When companies seriously disappoint investors their shares decline sharply and there few value managers around to pick them up for the rebound. 

Consultant Bain & Co reviewed MSD in 2017, according to the Wall Street Journal. It argued private markets should be a big focus for MSD, which declined to comment.  In fact, MSD has been travelling down this road for some years, as its returns from stock-picking have declined.

Its conversion to private assets grew in 2008 when MSD enjoyed a windfall from the rescue of IndyMac Bank, now OneWest, during the credit crisis. Michael Dell has often expressed satisfaction at the way the privatisation of his technology group allowed him to revive its prospects with the help of acquisitions that would have unnerved stock market investors.  

Dell’s expertise in big data, machine learning and AI is in a position to empower MSD’s private asset deals, which tend to be hungry for data in the absence of stock market disclosures. And big data requires analytics. As Dell recently said: “If you’re not using your data with AI, you’re doing it wrong.”

MSD shares Dell’s ferocious interest in the new. According to a mission statement: “We are motivated by an intense curiosity to grasp the underlying truths that govern financial markets.”

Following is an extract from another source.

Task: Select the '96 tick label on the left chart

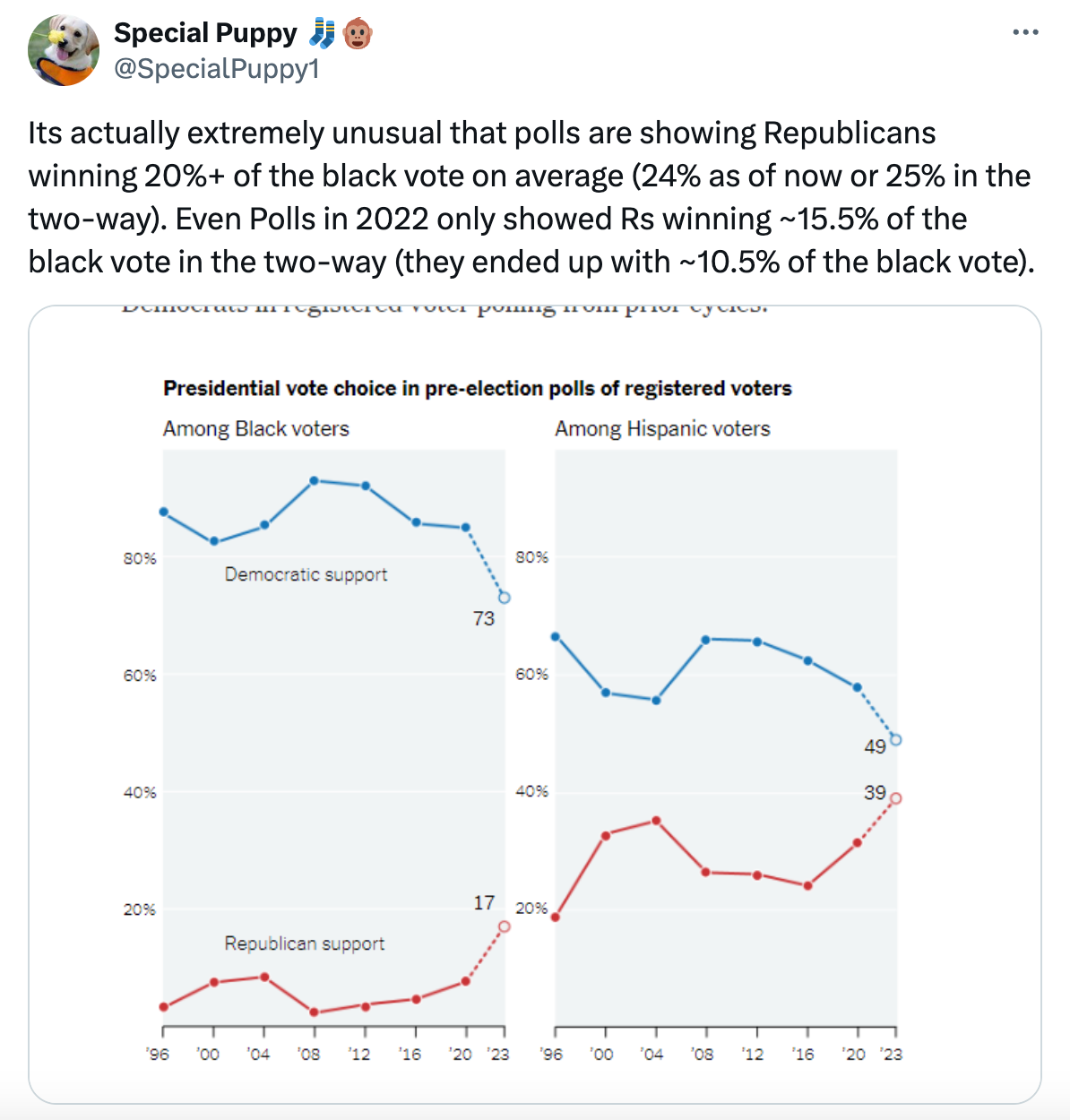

MSD’s real estate business started in 2004, forging its partnership to develop offices next to New York’s Grand Central station with TF Cornerstone, run by two brothers, Tom and Frederick Elghanayan. 

Corporate deals are led by Douglas Londal, head of MSD’s Private Capital Group. His early career at Goldman Sachs was followed by an eleven-year stint as chief operating officer at New Mountain Capital, founded by Steven Klinsky (ex-Goldman) for whom he helped build assets worth $15 billion.

Investments achieved by Londal’s team since 2016 include a deal with George Soros to back Owl Rock Capital Corporation, which lends money to mid-sized corporations. MSD has also backed industrial group Ring Container Technologies and Wirb Copernicus Group which reviews the quality of clinical research. 

It backs Endries International, a global distributor of fasteners, Hayward Industries, a maker of swimming pool equipment, Transaction Network Services, a data solution provider, and Prophet Capital, a residential mortgage specialist.  

Many of the businesses appear humdrum, but technology is dramatically revolutionising industrial and financial processes, where MSD can draw on the expertise of Dell Technologies, where it retains a significant stake.

MSD’s glossiest deal worth $4 billion involves the purchase of the Ultimate Fighting Championship, billed as the largest martial arts promoter in the world, with Silver Lake.  This August, MSD considered investing in Sunderland Football Club of the UK. Silver Lake negotiated its $500 million purchase of a 10% stake in Manchester City FC in November.

Sports franchises are not cheap to access but they are increasingly seen as a sound source of revenue for families prepared to manage their stars and their fans. Like industrial and financial processes, their output can be enhanced with technology. Streaming, for example, can deliver news, views, advertising and analysis directly to its fans.